In the end, I want to say that maybe your parents already went through the hardship and built themselves an empire, your husband is still very young, help him to build your own empire!

https://pink.parhlo.com/my-wife-left-me-because/amp/
 
but my wife belongs to a very wealthy family from Lahore. She had it all, servants, chef, driver, everything.

hahaha, the issue here is privileged entitled females... Servants, chefs, drivers, labor is very cheap in Pakistan. I think before marriage, both parties should have presented their living condition, with out hiding anything, I think he told stuff on the phone but he didn't really focused on those stuff. When she went abroad of-course a simple accountant can't afford even a single servant, because wages in Europe, UK, abroad, aren't that much different in the salaried class, unless you are business man like aneel musarat or some other big gun, you can't afford those luxuries. You have to clean your own toilet, kitchen whatever by yourself. Taxes go upto 40-50% of the salary, you have to do your own chores, whether it be plumbing or whatever, to save any buck you can, because in muslim society the girl doesn't do work, so all the burden is on male.

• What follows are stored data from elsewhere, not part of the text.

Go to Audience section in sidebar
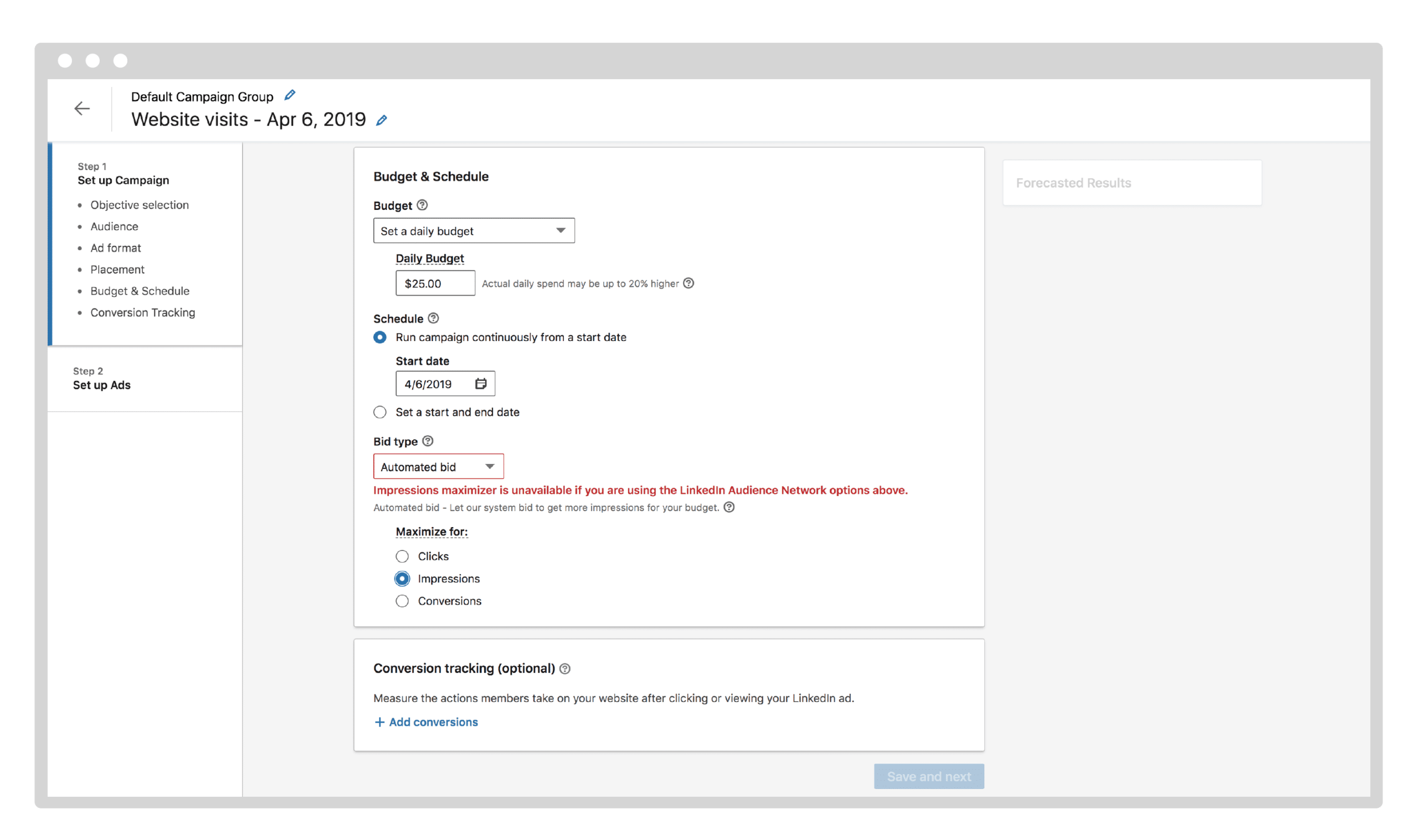The image size is (1418, 840). pos(114,226)
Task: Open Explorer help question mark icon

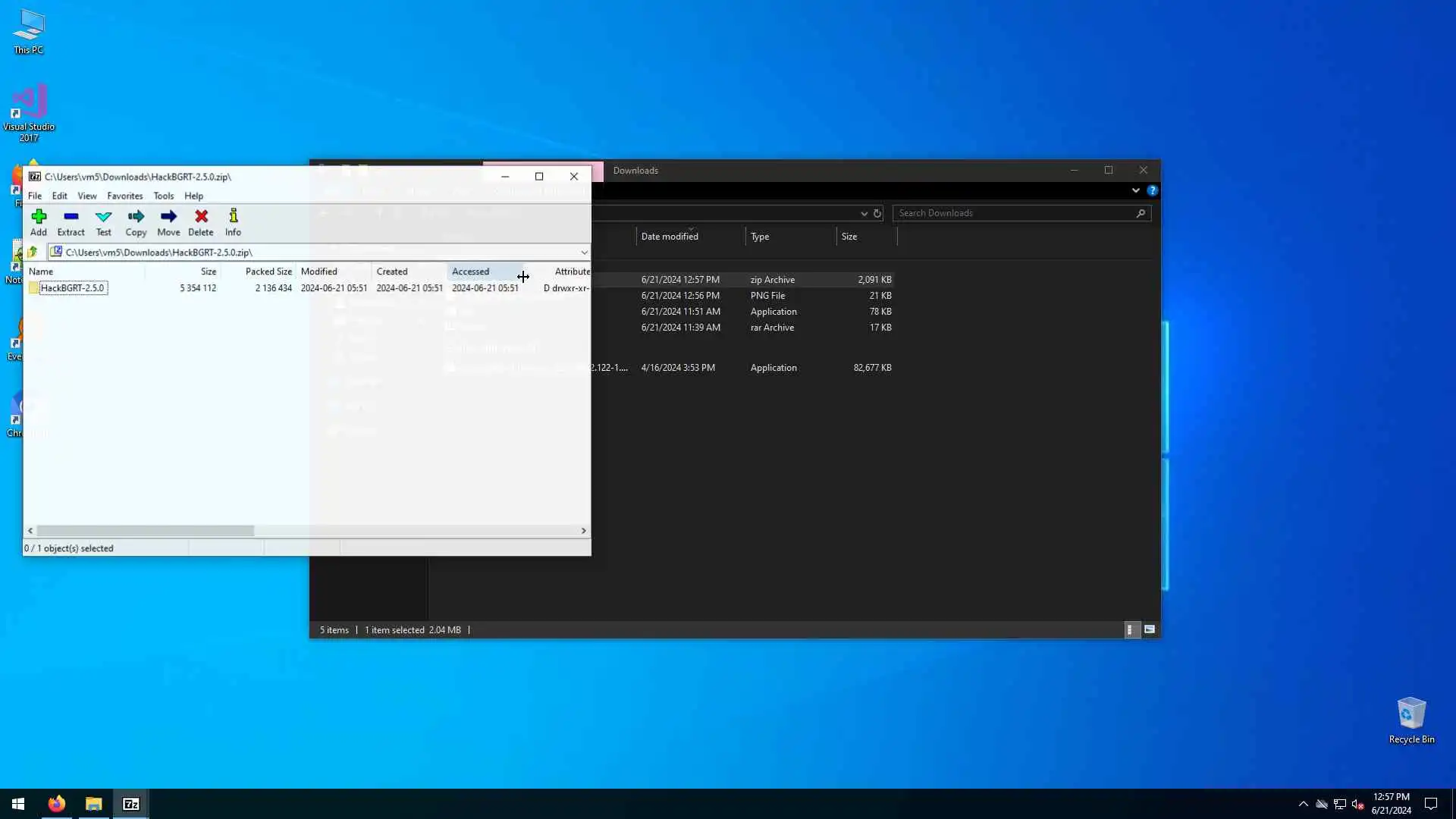Action: coord(1152,190)
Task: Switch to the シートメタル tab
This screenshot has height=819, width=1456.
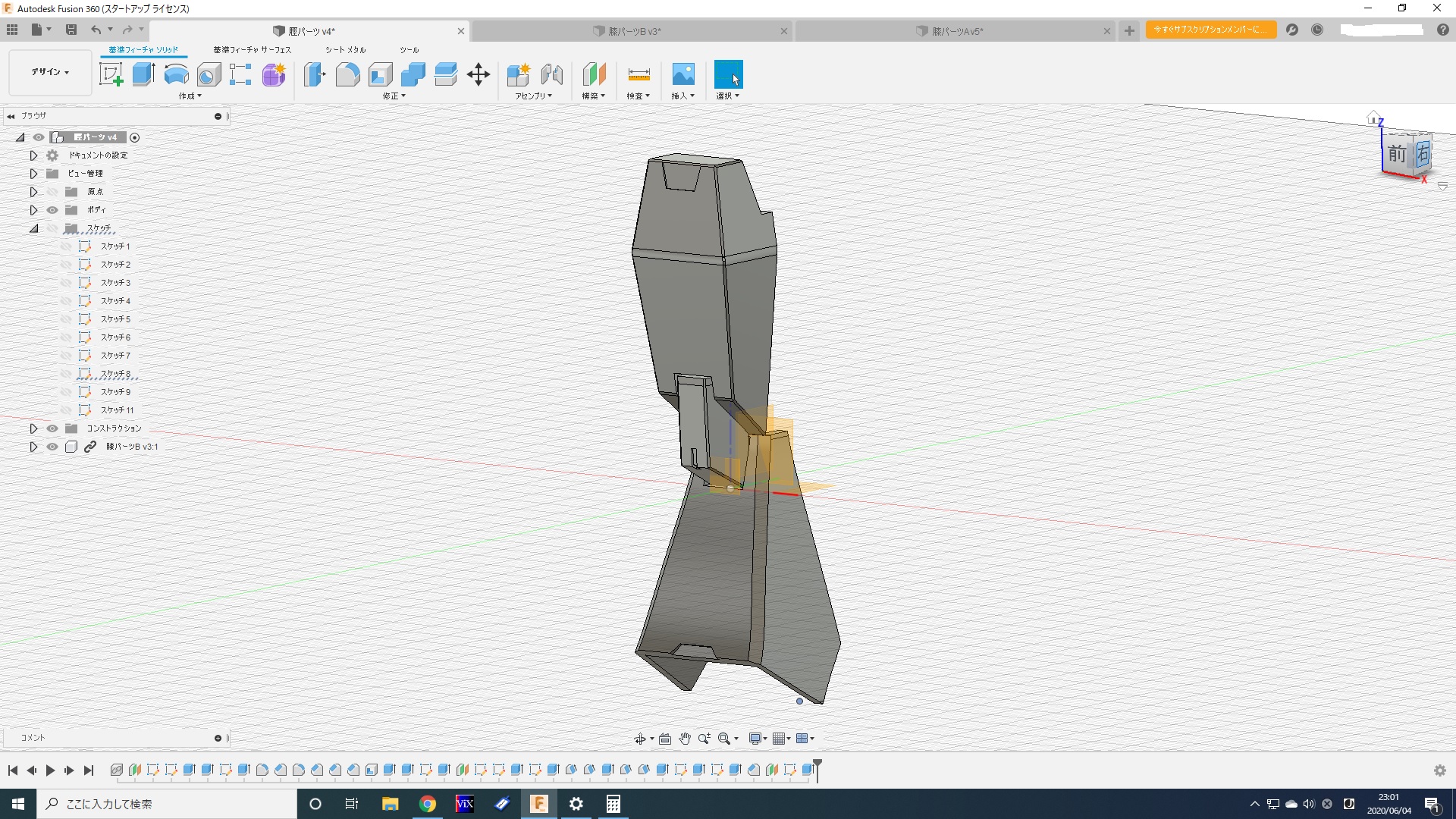Action: (x=345, y=50)
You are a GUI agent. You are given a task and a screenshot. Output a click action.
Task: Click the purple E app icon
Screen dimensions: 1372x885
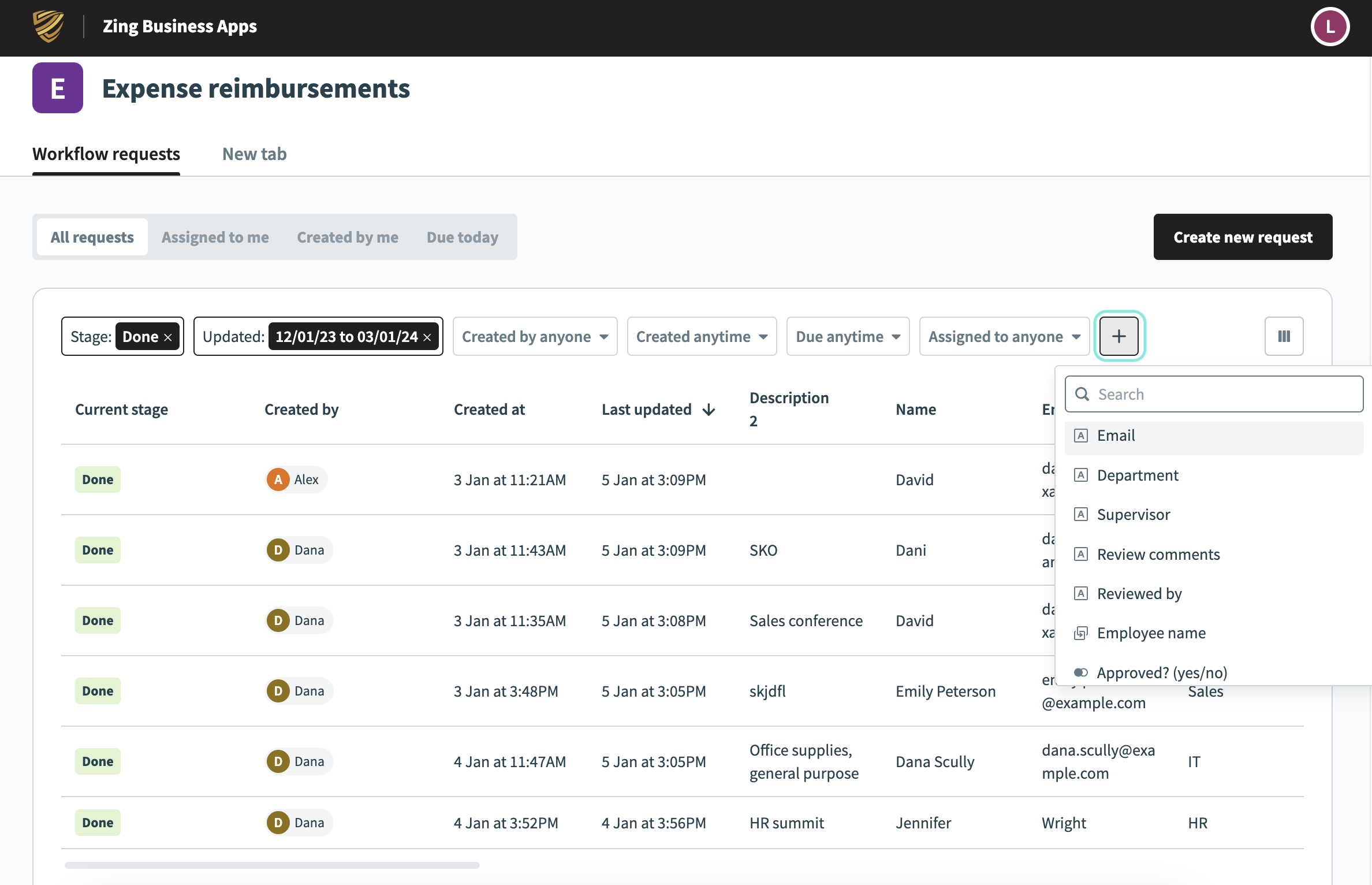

btw i feel sorry for both of them, both the lady and the guy. The girl was raised like a princess, she can't handle the reality of doing own chores, that's her parents fault of how they raised her. And I feel sorry for the guy because he tried to make it work at best he could. I hope both their lives get settled fast without any more worries/hardships.
 
I do remember that we had an argument over 1000 euro bag that she bought because it was on 10% off sale, this argument became the reason for our divorce.
Dude your wife strike me as some useless spoiled brat or some gold digger.
1000 Eur is 158000 pkr,even if she is from some very wealthy family no one here is in pakistan spends 158000 pkr on a hand bag.She was just expecting you to bend on your knees every time she demand something from you.
You should be happy you get rid from such a irresponsible and selfish woman who have no respect for all the hard work his husband is doing to earn money.Next time get a woman who is not materialistic and value relationships and feelings in life rather than hand bags and lip sticks.
 
Never marry a "badshah kii beyti" . They are never marriage material and create problems.
Marry a girl from poor or mediocre family and happy days.
About France plenty of Moroccan, Tunisian and Mauritanian ladies available for marriage and they are very beautiful girls.
Start exploring that option and you won't be disappointed.
 
khubseerat larki dekho .zaruri nahi k larki ko sab ata ho lekin khubseerat hoti to khud seekh jati.
 
apni aukaat se barh ke shaadi nahi karni chahiye thi us banda ko
 
Sorry yo say this but our women are very lazy and physically unfit ..may be its cultural things but things need to chage quickly.. modern women need to be finacially independent and should take fitness and health seriously after marriage
Do you think the same about your mother?